The Duke Orthopaedic Trauma Division treats patients with severe injuries to the bones and joints, as well as their associated nerves, muscles, and other soft tissues. The Duke Orthopaedic Trauma Division is led by Steven Olson, MD.
The Duke’s sarcoma specialists are nationally recognized for their diagnosis and treatment of sarcomas, rare cancers that occur in bones and soft tissues. Our experts offer the latest treatment options available today, preserve healthy tissue and bone, and perform comprehensive limb-sparing surgeries to avoid the need for amputation.
The Division of Orthopaedic Oncology is led by Dr. Brian E. Brigman. We have the expertise to identify the type of sarcoma you are experiencing. We the latest treatments available today for these rare cancers, including high-dose radiation that specifically targets your soft tissue sarcoma or bone cancer, limb-sparing surgeries, and advanced imaging technology that pinpoints the location of your tumor and helps us distinguish it from healthy tissue. We give you access to every possibility and minimize your chances of undergoing an amputation.
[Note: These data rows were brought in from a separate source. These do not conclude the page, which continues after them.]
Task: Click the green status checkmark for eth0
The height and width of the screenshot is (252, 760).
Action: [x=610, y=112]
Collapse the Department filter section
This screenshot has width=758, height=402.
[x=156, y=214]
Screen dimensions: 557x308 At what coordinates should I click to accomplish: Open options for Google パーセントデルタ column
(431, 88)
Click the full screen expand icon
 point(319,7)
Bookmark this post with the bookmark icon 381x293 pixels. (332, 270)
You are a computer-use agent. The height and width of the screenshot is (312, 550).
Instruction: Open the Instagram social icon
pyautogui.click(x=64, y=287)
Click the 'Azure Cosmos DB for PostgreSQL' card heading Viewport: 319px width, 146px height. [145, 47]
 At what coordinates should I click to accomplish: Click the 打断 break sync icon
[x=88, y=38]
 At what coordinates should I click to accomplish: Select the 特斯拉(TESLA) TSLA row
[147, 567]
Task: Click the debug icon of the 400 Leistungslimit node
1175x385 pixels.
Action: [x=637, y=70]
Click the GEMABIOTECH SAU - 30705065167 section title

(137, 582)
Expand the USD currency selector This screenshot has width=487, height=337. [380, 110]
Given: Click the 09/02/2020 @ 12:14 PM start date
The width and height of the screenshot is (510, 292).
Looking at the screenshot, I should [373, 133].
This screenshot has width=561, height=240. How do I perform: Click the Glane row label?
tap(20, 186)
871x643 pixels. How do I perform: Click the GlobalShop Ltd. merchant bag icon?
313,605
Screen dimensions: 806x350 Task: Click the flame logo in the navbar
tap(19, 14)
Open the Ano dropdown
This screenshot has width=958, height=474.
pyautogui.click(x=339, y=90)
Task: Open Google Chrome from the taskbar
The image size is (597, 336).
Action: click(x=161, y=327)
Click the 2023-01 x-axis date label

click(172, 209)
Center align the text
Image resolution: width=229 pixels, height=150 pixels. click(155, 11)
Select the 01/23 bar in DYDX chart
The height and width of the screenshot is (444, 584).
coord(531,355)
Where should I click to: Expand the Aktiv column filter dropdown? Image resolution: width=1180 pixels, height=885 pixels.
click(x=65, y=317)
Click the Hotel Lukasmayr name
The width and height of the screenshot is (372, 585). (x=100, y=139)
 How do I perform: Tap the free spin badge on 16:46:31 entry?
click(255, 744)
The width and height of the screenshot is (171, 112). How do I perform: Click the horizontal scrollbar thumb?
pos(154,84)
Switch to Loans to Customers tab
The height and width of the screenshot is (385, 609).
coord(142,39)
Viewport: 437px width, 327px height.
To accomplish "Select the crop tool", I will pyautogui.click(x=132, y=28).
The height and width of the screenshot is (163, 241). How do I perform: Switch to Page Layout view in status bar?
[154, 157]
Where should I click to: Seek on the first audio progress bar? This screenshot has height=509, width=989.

For children from birth to early adulthood, the pediatric orthopaedic physicians and specialists at Duke Children’s Hospital & Health Center provide the highest quality treatment and care for a broad spectrum of congenital, developmental, and traumatic disorders affecting bones, soft tissues, joints, and the neuromuscular system.
The Hip Preservation Section is led by Dr. Steven A. Olson. Duke hip preservation surgeons perform hundreds of hip preservation surgeries annually to reduce hip pain and restore normal hip function. When painful hip conditions such as hip dysplasia and hip impingement are diagnosed early, we are among the few orthopaedic specialists in the country to use complex hip preservation techniques to help you reduce your risk for premature arthritis and hip replacement surgery in your later years.